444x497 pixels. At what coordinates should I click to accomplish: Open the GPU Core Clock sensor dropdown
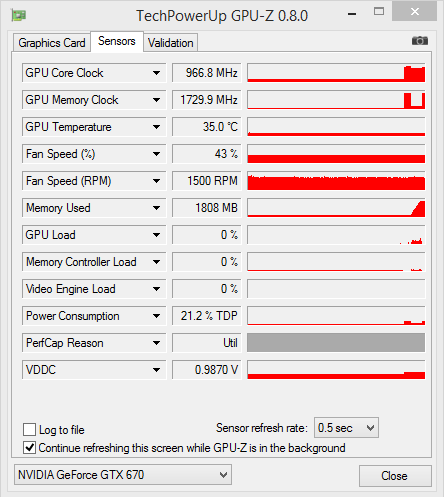click(x=156, y=73)
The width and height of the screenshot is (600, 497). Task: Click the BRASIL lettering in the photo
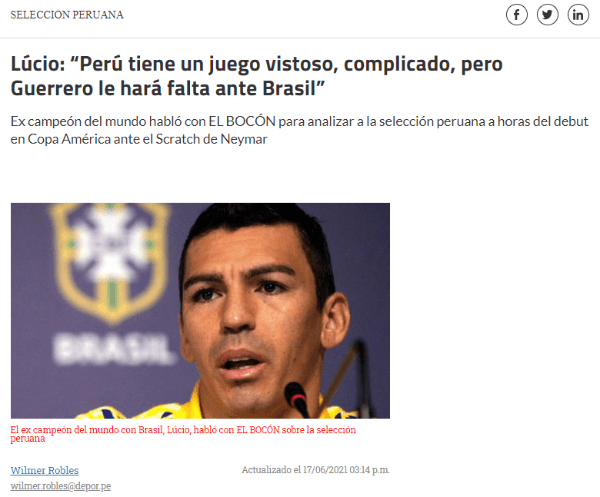pyautogui.click(x=113, y=348)
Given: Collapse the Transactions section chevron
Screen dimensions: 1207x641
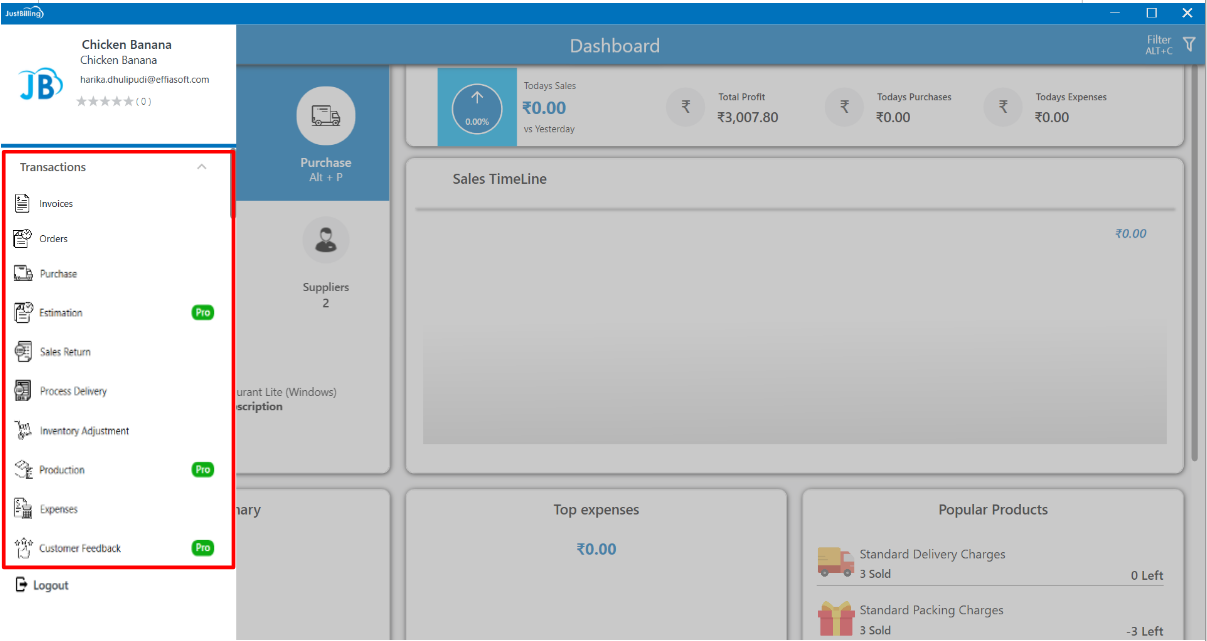Looking at the screenshot, I should pyautogui.click(x=202, y=167).
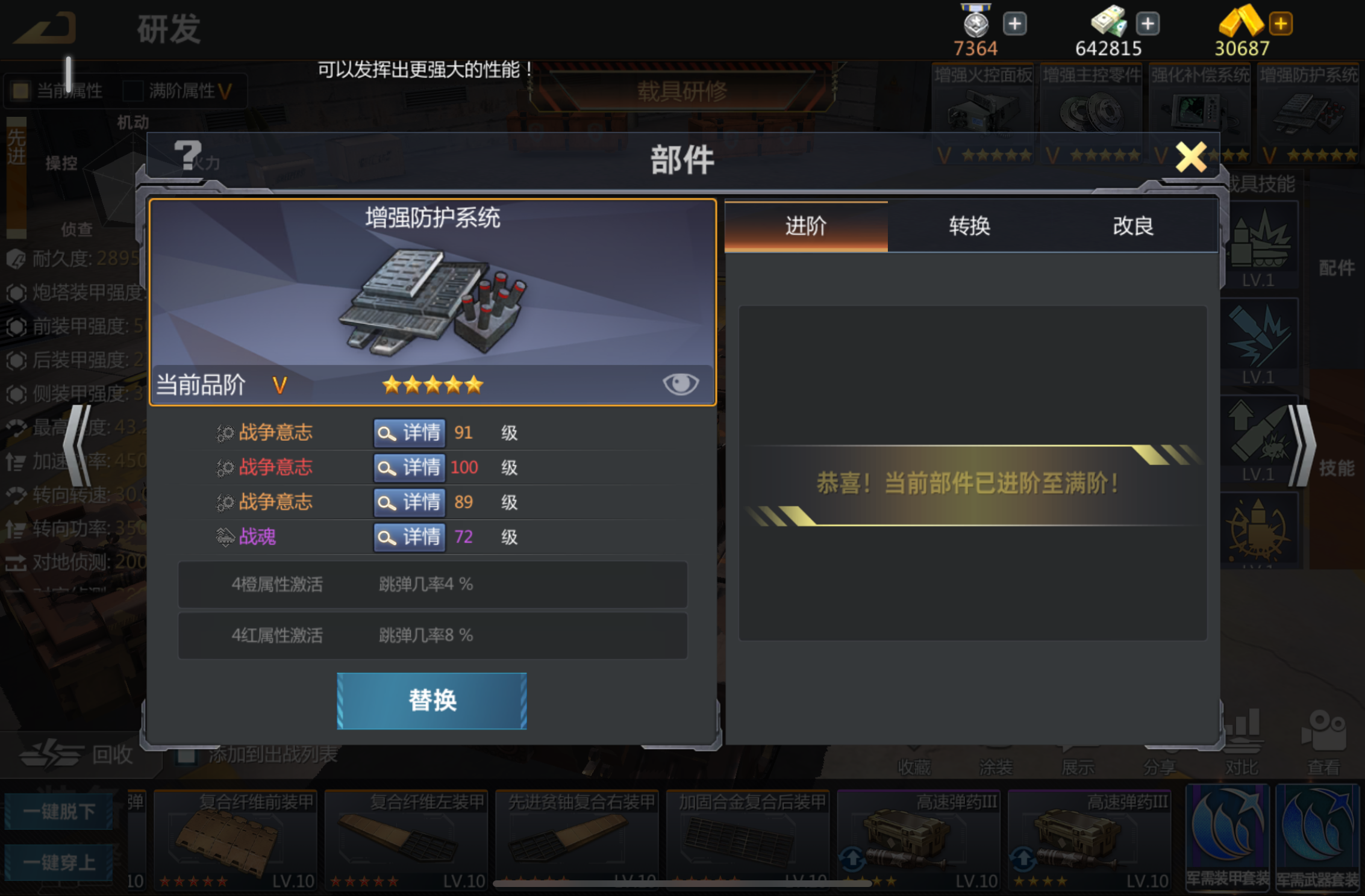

·····

_EXERCISE REQUIREMENTS_
Apart from the pictures, the material above has to be repeated exactly.

_REPLY_
444x497 pixels. At what coordinates should I click to accomplish: Open the GPU Core Clock sensor dropdown
click(x=156, y=73)
The width and height of the screenshot is (600, 497). Task: Click the BRASIL lettering in the photo
pyautogui.click(x=113, y=348)
Given: Collapse the Transactions section chevron
Screen dimensions: 1207x641
Looking at the screenshot, I should pyautogui.click(x=202, y=167).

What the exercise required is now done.